I said this is the Cold War thread but a vast majority of American jobs don’t actually produce anything.
It’s time people start recognizing that we need more real workers and less middle class white collar jobs. Sure wealth is great but products are better.
Lol, we produce plenty. We’re the second largest manufacturer in the world. It doesn’t matter what a job produces and whether or not it’s a tangible piece of shit, like a beach ball. What matters is someone has a high demand for an advanced product. Which is something we deliver overwhelmingly compared to every other economy on the planet.
If your argument is that there aren’t enough high paying jobs, yea I’d agree with you. Last thing we need to do is go back in time and stick every unemployed loser in a factory. That’d be a fucking disaster.
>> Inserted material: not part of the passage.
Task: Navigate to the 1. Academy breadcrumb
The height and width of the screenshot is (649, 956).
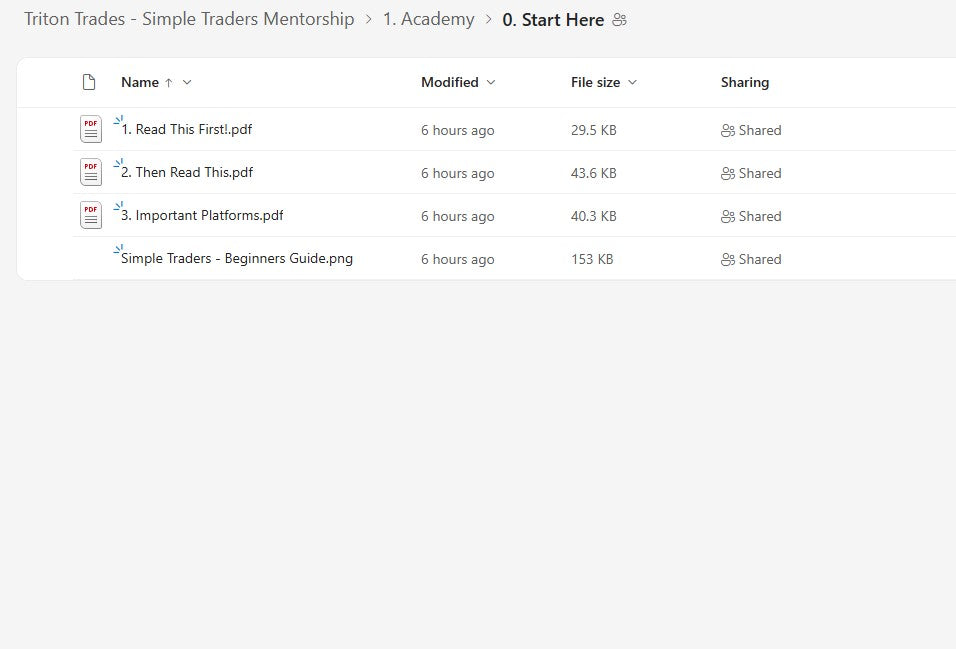Action: (428, 19)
Let’s look at economies with “healthy” manufacturing bases... Poland has the most employed in manufacturing and China is the largest in output. You really want to import that standard of living here? We don’t need the same level of employment in manufacturing because our output is packaged with advanced machinery. It would be a misallocation of labor and redundancy otherwise. The crux of the problem is that we currently have too many trained workers for manufacturing, thanks to the design of our education system. The workforce needs to be completely retooled away from manufacturing as much as realistically possible and more into computer science and STEM. That way you can get back to things like single income households and build a large healthy middle class.
Luckily there are a lot of smart people in the right positions that understand how clownish of an idea it is to teleport back to 1955. What will most likely end up happening is the education system is going to be reformed into something more along the lines of a hybrid between for profit and non profit schools that focus on a combination of trade based services and computer tech. Keiser Universities is the model going forward with multiple campuses across multiple states almost like local franchises. State universities are going to have to radically change, and that will happen when the grant system begins really shifting to the private colleges and universities.
Manufacturing output will shrink in China and continue to grow here as manufacturing automates. The only thing that could change that is if the consumer purchasing power shifts to China, which could happen if we continue down this retard road of protectionism. You have to keep in mind it’s not so much about who makes the good as it is where the good is going. China, for all there manufacturing boogie man of cheap shit, is making these products for the west and can’t physically shift to local Chinese consumers. Yet. In the face of automation, the natural economic gravity pulls manufacturers to get closer to consumers. Hence why manufacturing will come back as long as we have wealthy consumers.
The biggest kicker will be 50 to 100 years from now when real solar comes online. The space based solar platforms are going to be a game changer. It could kick off WW3, or it could bring an entirely new era to humanity. It will have the same economic effects that oil had in the 20th century.